Ban on family visits to İmralı Island brought before top European rights court

Prisoners in İmralı Prison, where PKK leader Abdullah Öcalan is kept, have not been allowed visitation rights for years. After the Turkish Constitutional Court ruled this lawful, lawyers are now bringing the case before the ECHR.

Duvar English 

Families who have been unable to visit their imprisoned relatives on İmralı Island, in Turkey’s Marmara Sea, have now brought the case before the European Court of Human Rights (ECHR), Mezopotamya news agency reported on Oct. 8. The visitation ban, which lawyers for the prisoners say violates their constitutional rights, was upheld by the Turkish Constitutional Court in April.
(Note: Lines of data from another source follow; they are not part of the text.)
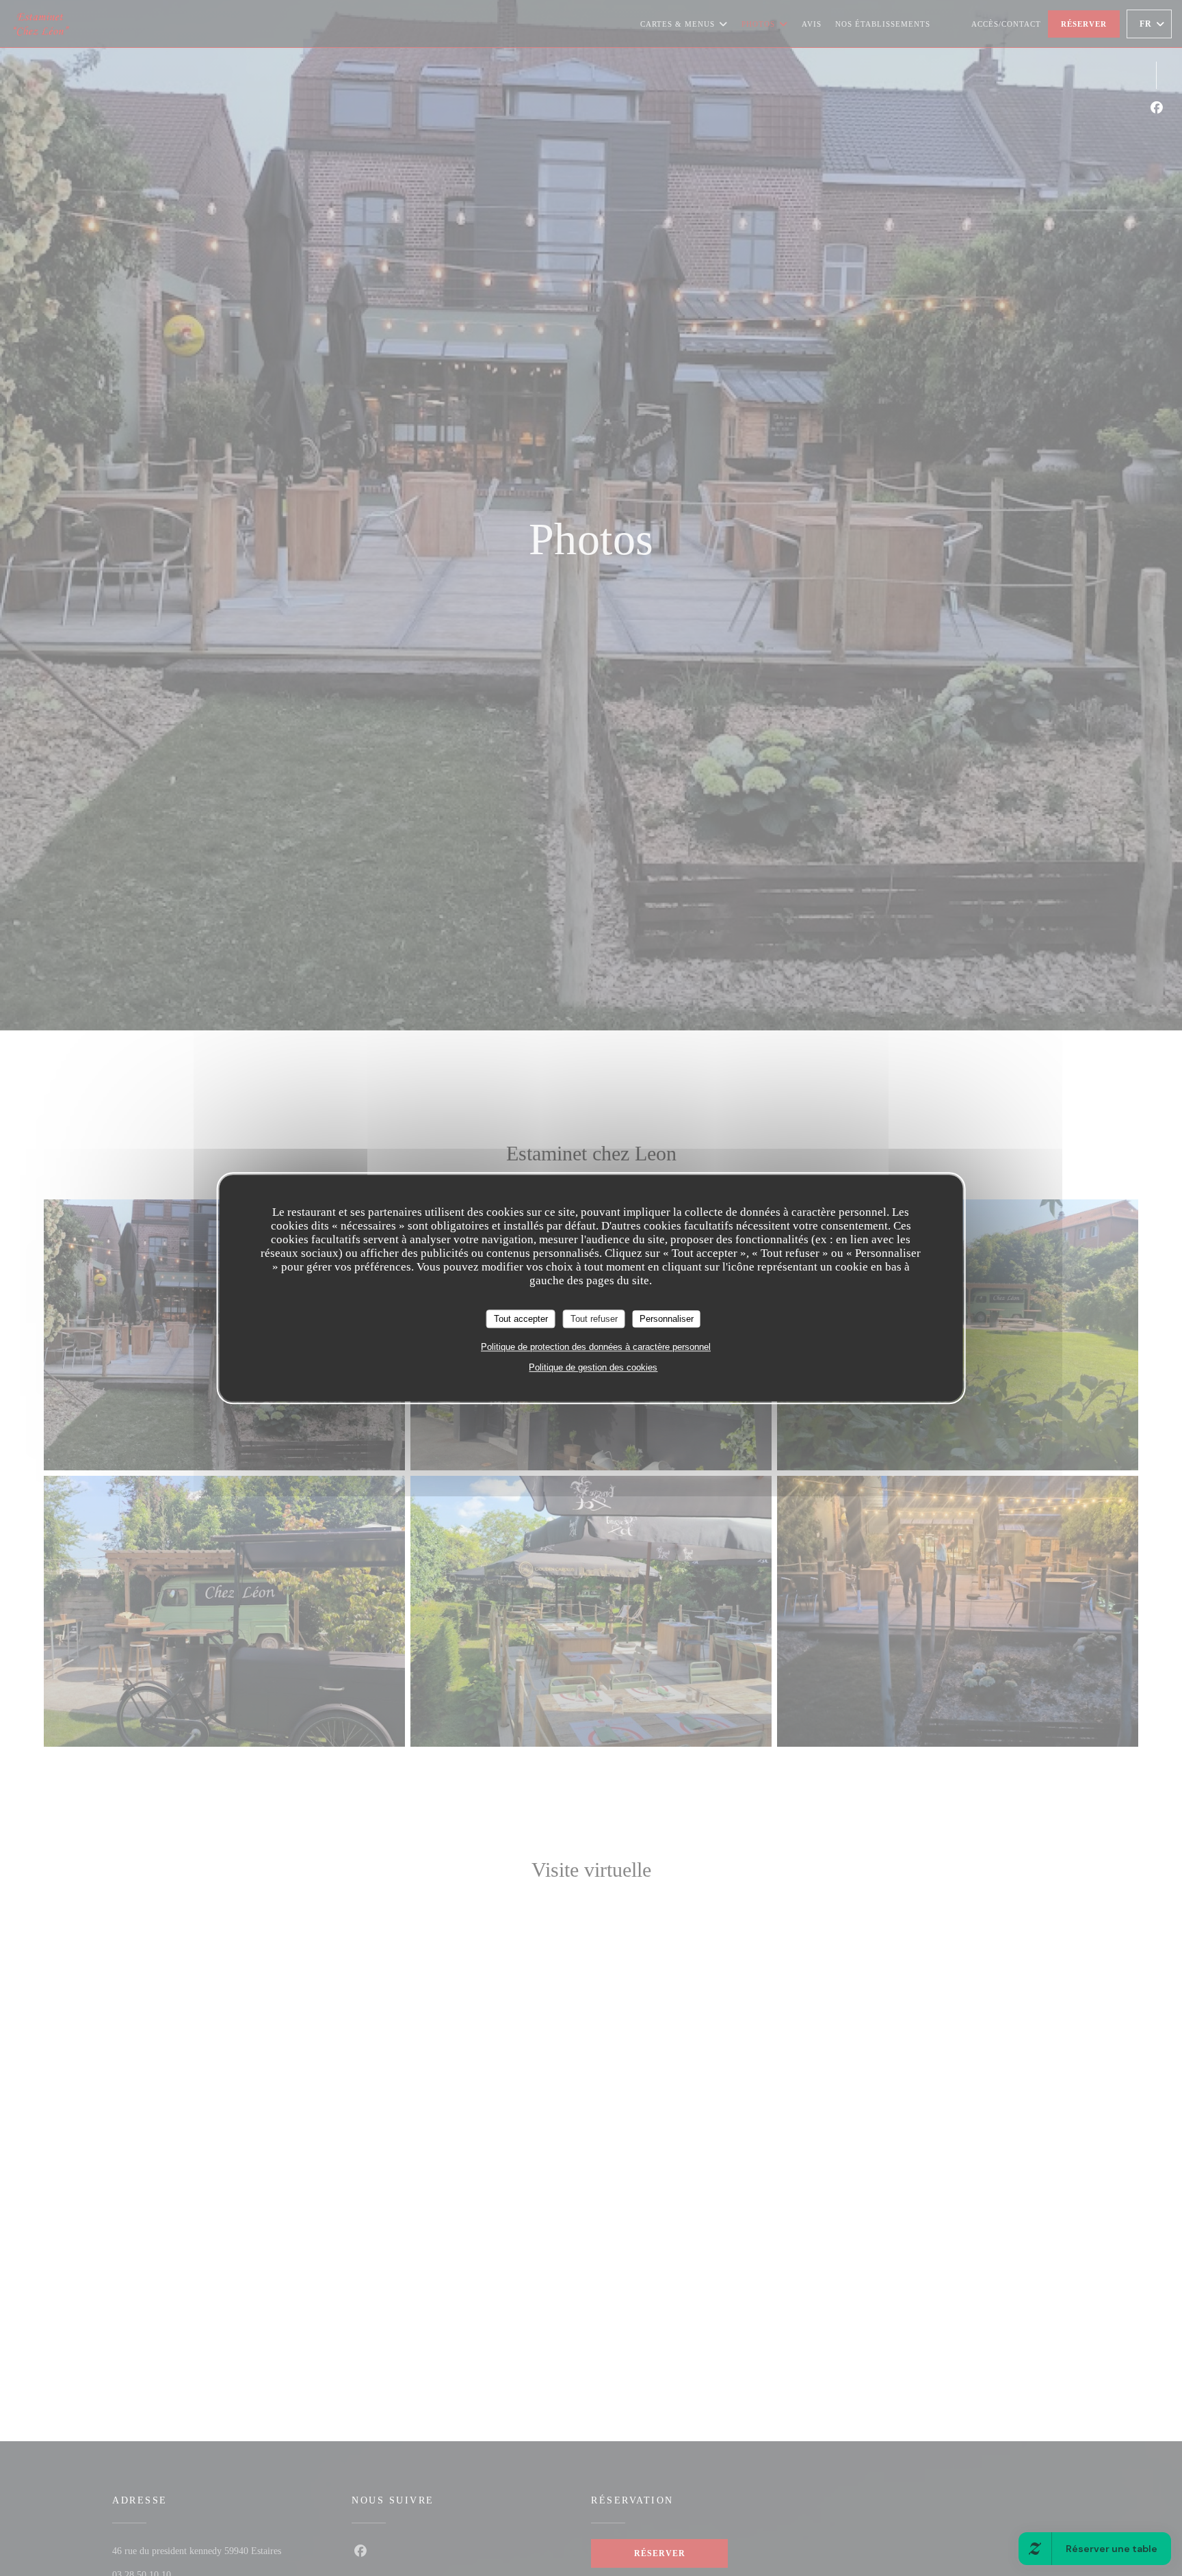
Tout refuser (594, 1319)
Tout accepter (521, 1319)
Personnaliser (667, 1319)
Abdullah Öcalan, jailed leader of the Kurdistan Workers’ Party (PKK), which Turkey considers a terrorist organization, has been imprisoned on İmralı Island for 22 years. He was last able to meet with his lawyers in May, June, and August of 2019 after being unable to meet with them for eight years. He was able to have phone calls with his brother on April 27, 2020 and March 25 of this year - the last call, however, was cut short. Öcalan is kept in solitary confinement and is essentially isolated from the outside world, conditions that have sparked numerous hunger strikes in prisons throughout the country.

Hamili Yıldırım, Veysi Aktaş and Ömer Hayri Konar joined Öcalan in İmralı in 2015. The three men are, like Öcalan, kept in solitary confinement. Despite 750 applications for lawyer visitation and 350 applications for family visitation, the men have largely been kept isolated.

Since 2015, Yıldırım has been visited twice, Konar and Aktaş three times. Prior to the coup attempt of July 2016, families and lawyers were told they could not visit for logistical issues - a broken ship or poor weather, for example. After the coup attempt, the families were told that the men were under “disciplinary sanction” and could not receive visits. Since January 2021, the families have received no response at all.

Lawyers for the prisoners applied to the Bursa Judgeship and Heavy Penal Court in December 2020 to have what they said were unjust disciplinary measures against the men removed. The court rejected the application for Yıldırım, Aktaş, and Konar, at which point their lawyers applied to the Constitutional Court on the grounds that the Penal court decision was unlawful. The Constitutional Court, in April 2021, declared the applications “inadmissible” and said there had been no violation of the prisoners’ constitutional rights.

The status of Öcalan’s application is still undecided.

Having exhausted all domestic options, lawyers for Yıldırım, Aktaş, and Konar applied to the European Court of Human Rights in late September. Based on Article 90 of the Turkish Constitution, any decision made by the ECHR is legally binding in Turkey. However, in recent years, Turkey has failed to implement ECHR decisions in a series of high-profile cases, including that of jailed philanthropist Osman Kavala and former opposition Peoples' Democratic Party (HDP) co-chair Selahattin Demirtaş.